▸ **What is needed**:
Make an exact copy of the entries below with the pictures removed.

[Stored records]
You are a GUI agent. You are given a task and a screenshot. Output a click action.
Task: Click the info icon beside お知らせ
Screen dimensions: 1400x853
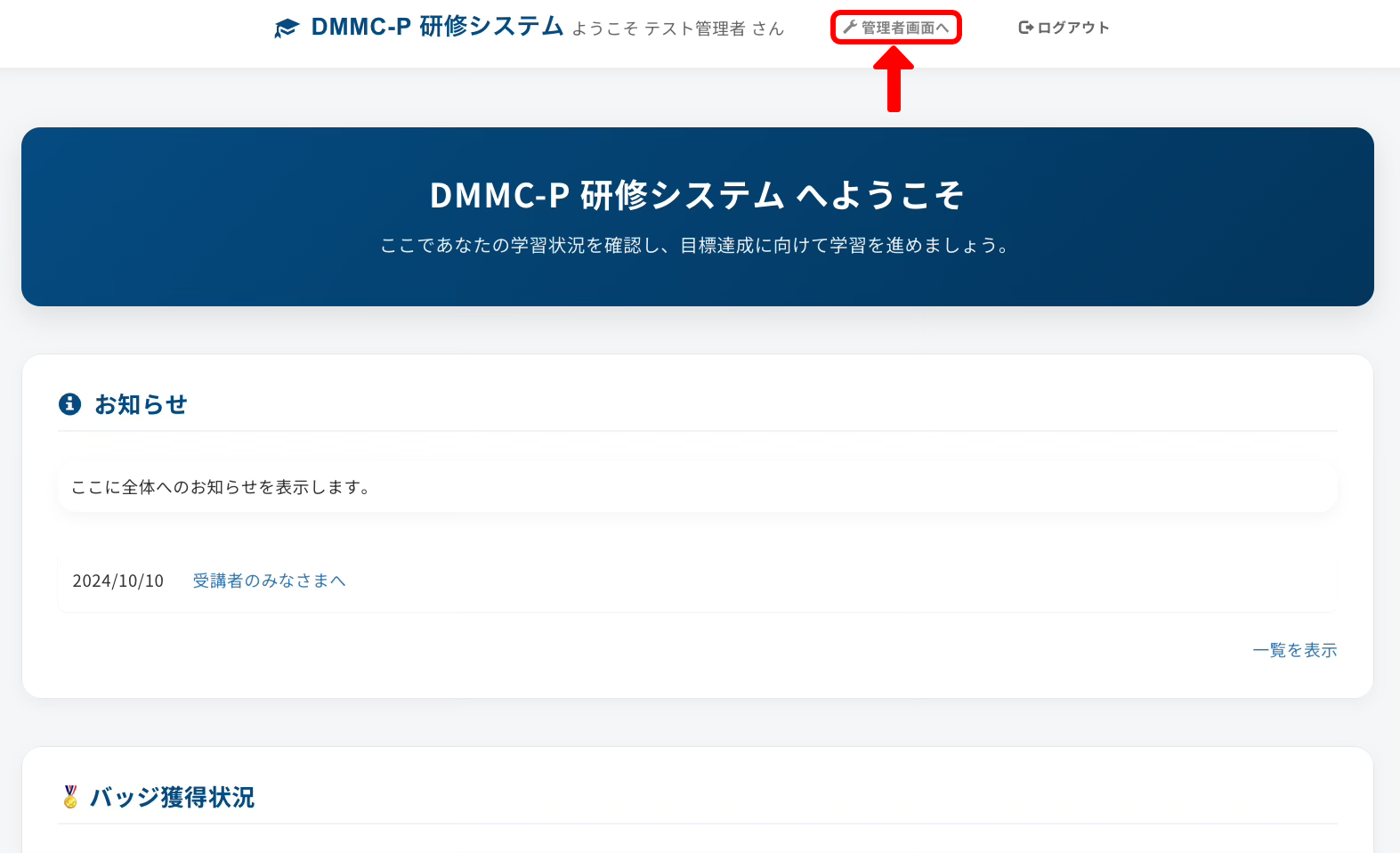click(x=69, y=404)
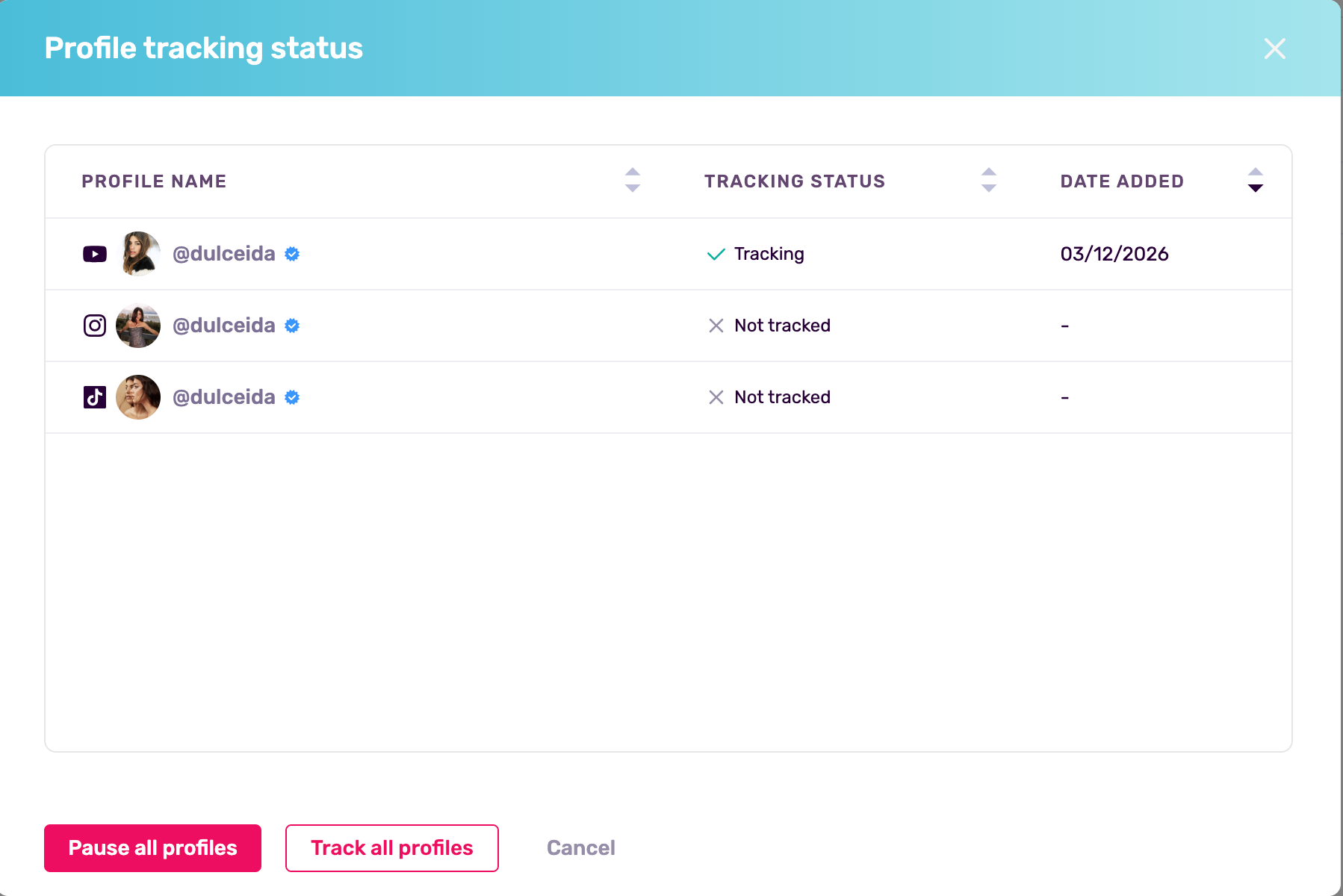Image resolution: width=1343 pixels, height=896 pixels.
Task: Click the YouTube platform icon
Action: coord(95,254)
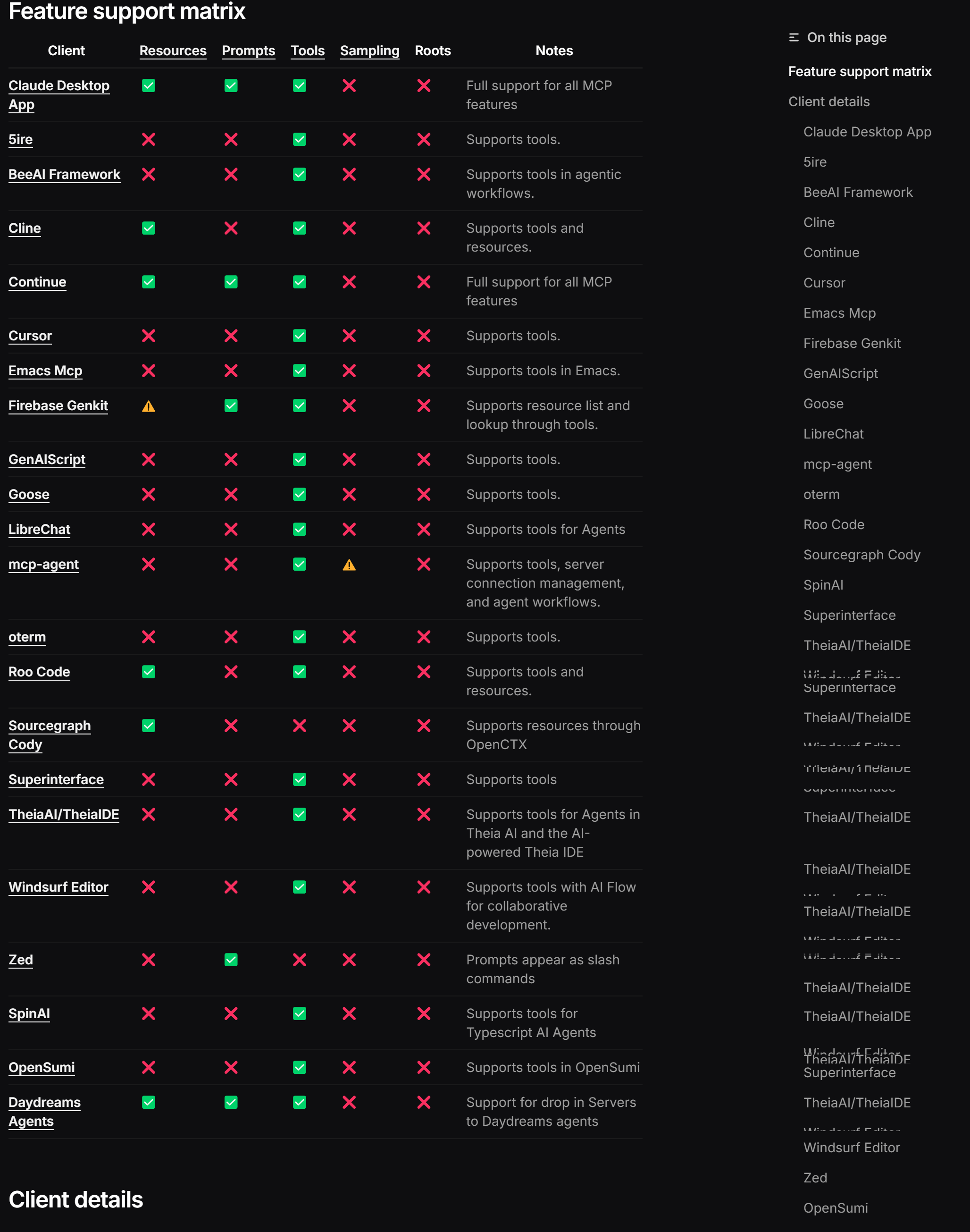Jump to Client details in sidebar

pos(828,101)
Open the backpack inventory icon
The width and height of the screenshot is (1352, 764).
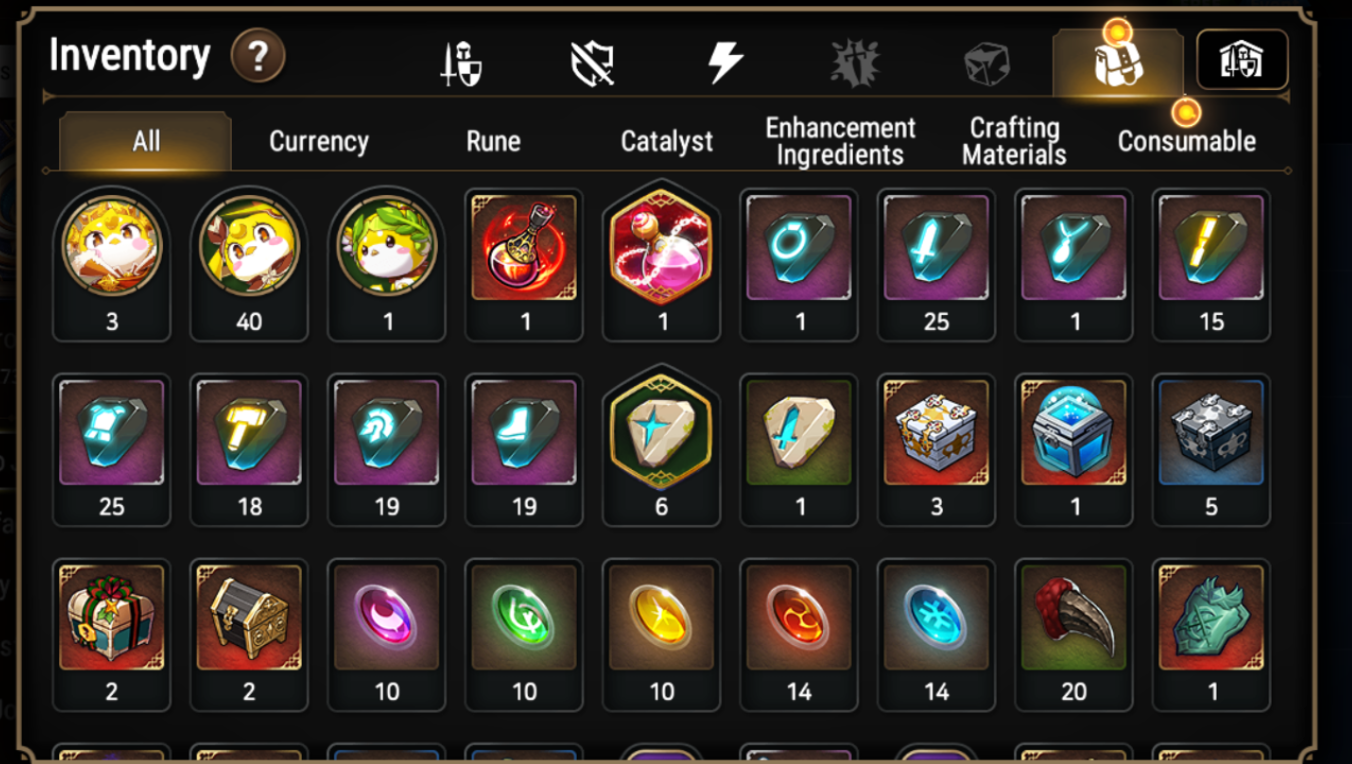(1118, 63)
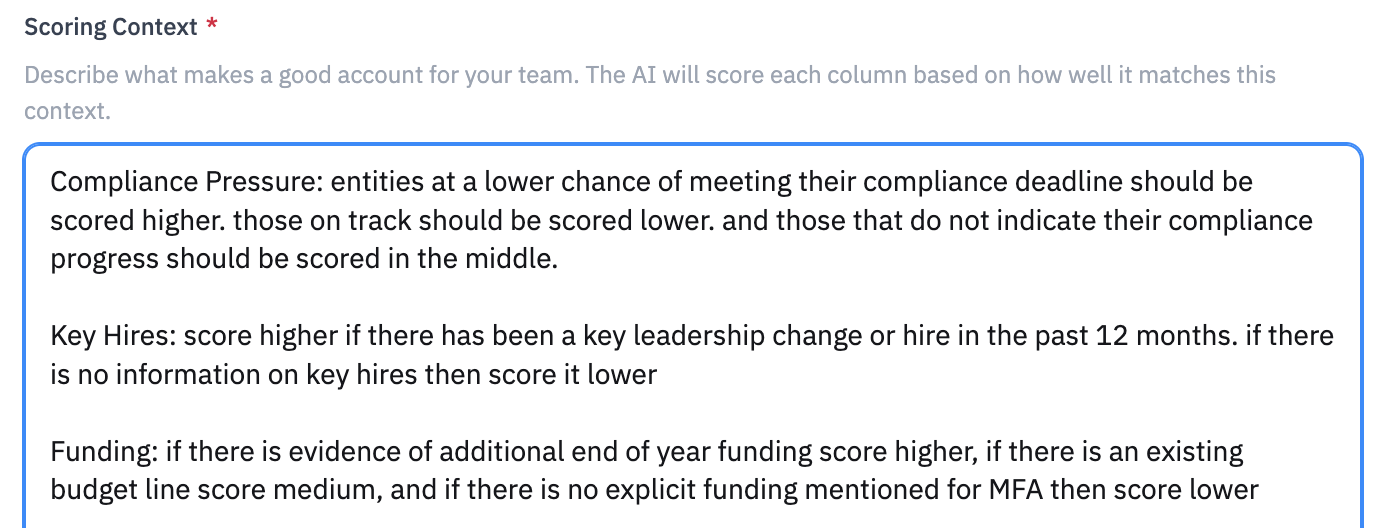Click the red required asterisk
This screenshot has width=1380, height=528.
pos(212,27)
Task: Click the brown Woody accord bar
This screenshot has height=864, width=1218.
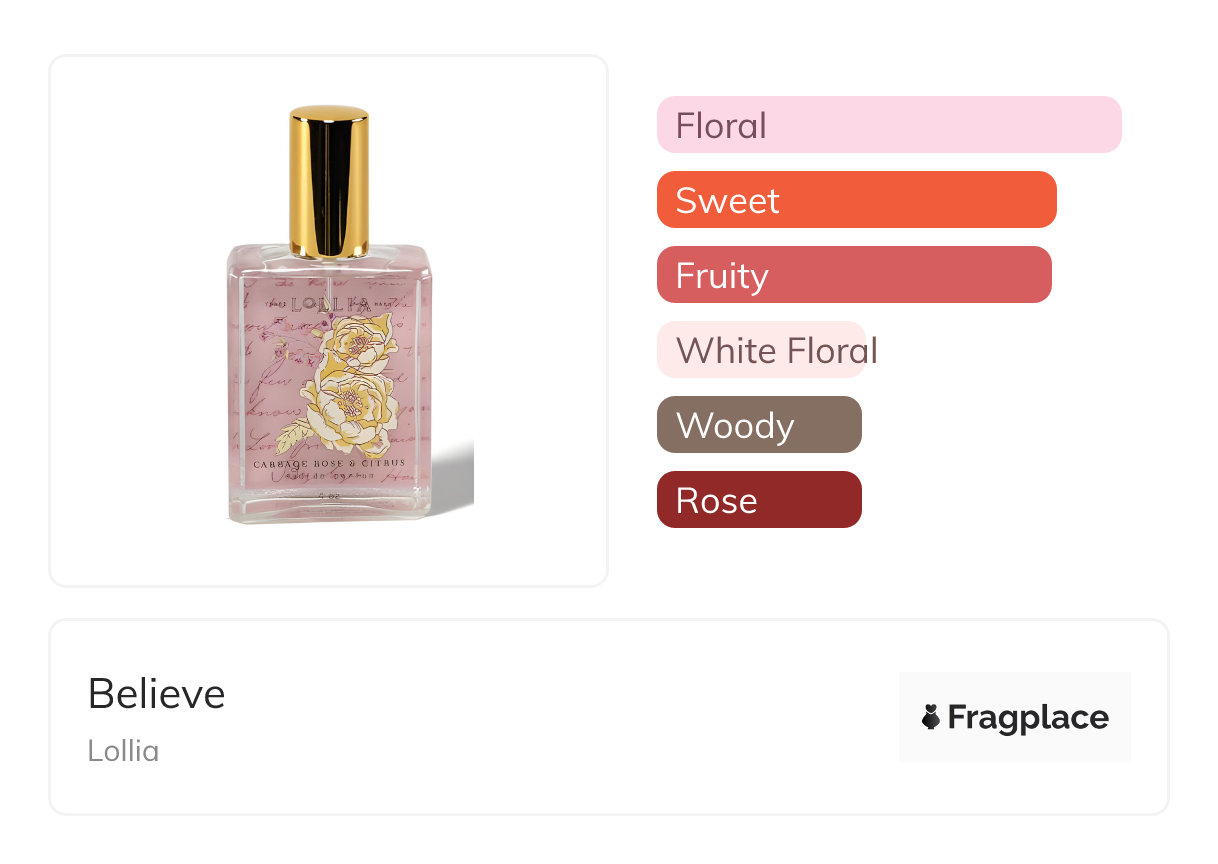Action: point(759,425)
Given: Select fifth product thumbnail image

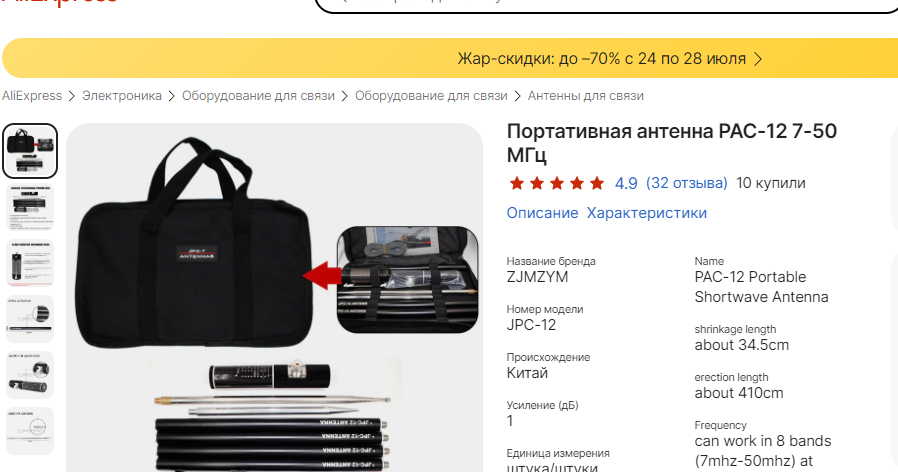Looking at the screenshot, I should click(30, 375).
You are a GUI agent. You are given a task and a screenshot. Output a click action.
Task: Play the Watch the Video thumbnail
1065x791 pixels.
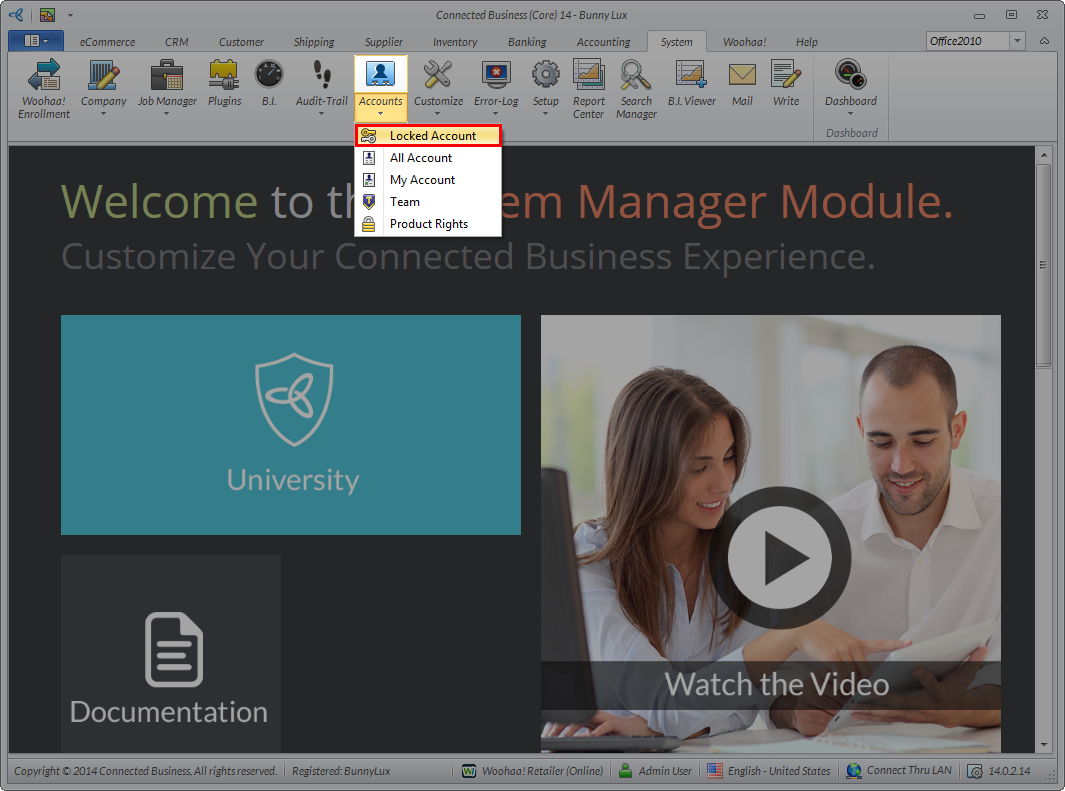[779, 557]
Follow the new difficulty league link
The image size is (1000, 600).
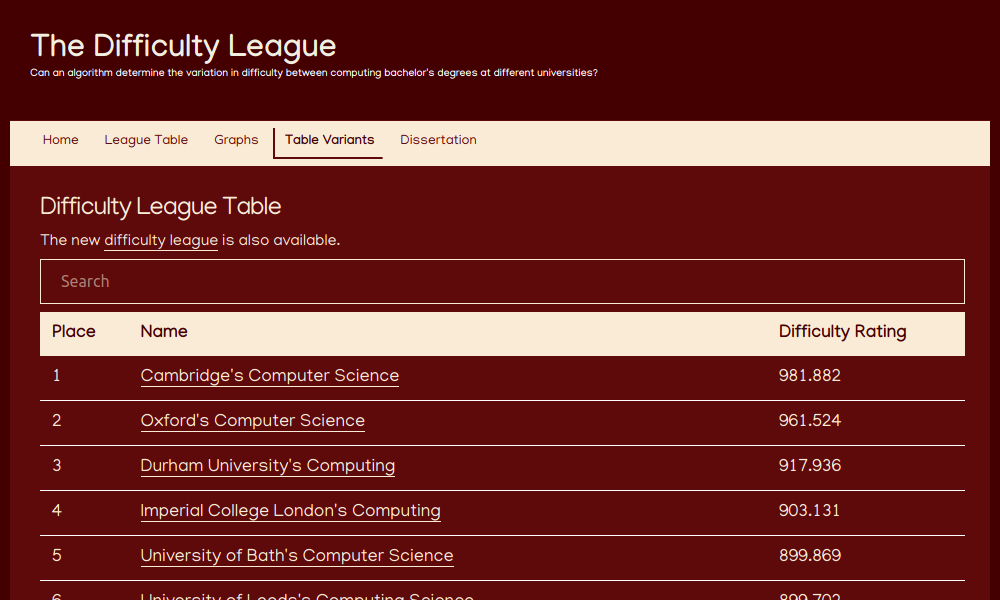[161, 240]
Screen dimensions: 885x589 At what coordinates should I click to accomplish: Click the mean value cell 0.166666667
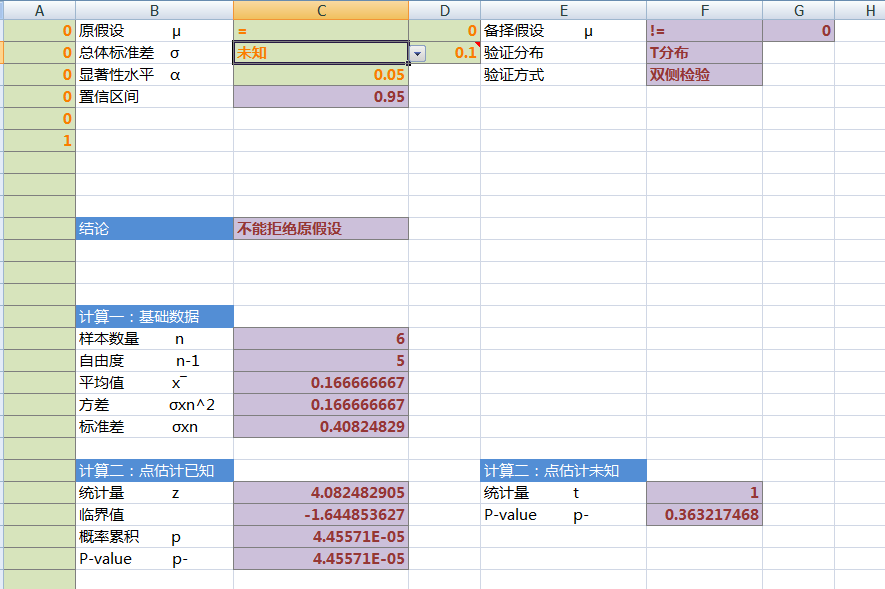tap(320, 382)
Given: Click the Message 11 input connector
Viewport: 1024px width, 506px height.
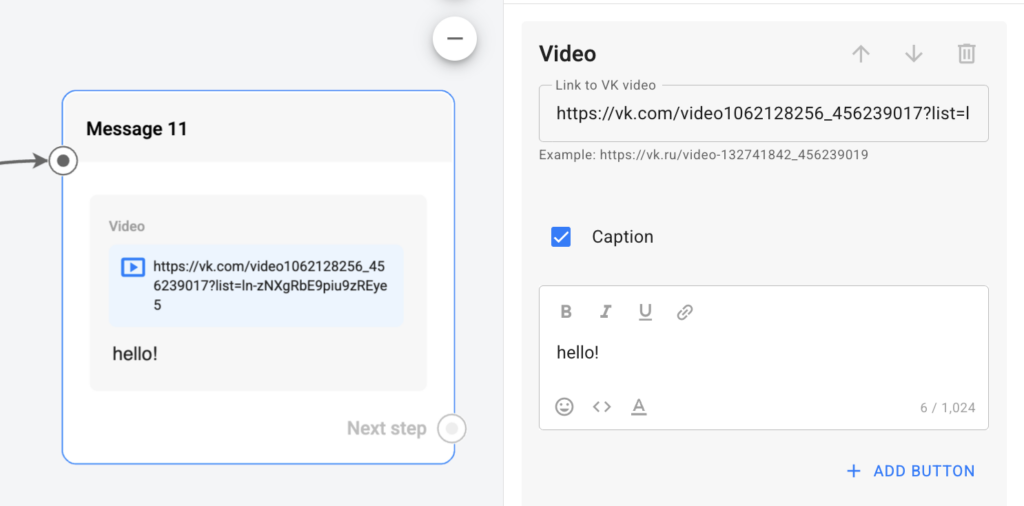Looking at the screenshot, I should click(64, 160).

▸ **Problem solution**:
You are a GUI agent. You are given a task and a screenshot. Output a click action.
Task: Click the info icon beside お知らせ
Screen dimensions: 1400x853
click(x=69, y=404)
Image resolution: width=1343 pixels, height=896 pixels.
Task: Click the YouTube platform icon
Action: coord(95,254)
Jump to Client details in sidebar

pos(828,101)
Open the backpack inventory icon
The width and height of the screenshot is (1352, 764).
(1118, 63)
Click the red required asterisk
This screenshot has width=1380, height=528.
pos(212,27)
Task: Click the brown Woody accord bar
This screenshot has height=864, width=1218.
Action: point(759,425)
Given: Select fifth product thumbnail image

Looking at the screenshot, I should click(30, 375).
You are a GUI agent. You are given a task and a screenshot. Output a click action.
Task: Play the Watch the Video thumbnail
1065x791 pixels.
[779, 557]
Follow the new difficulty league link
The image size is (1000, 600).
[161, 240]
Screen dimensions: 885x589 At what coordinates should I click to accomplish: Click the mean value cell 0.166666667
tap(320, 382)
Given: Click the Message 11 input connector
Viewport: 1024px width, 506px height.
Looking at the screenshot, I should click(64, 160).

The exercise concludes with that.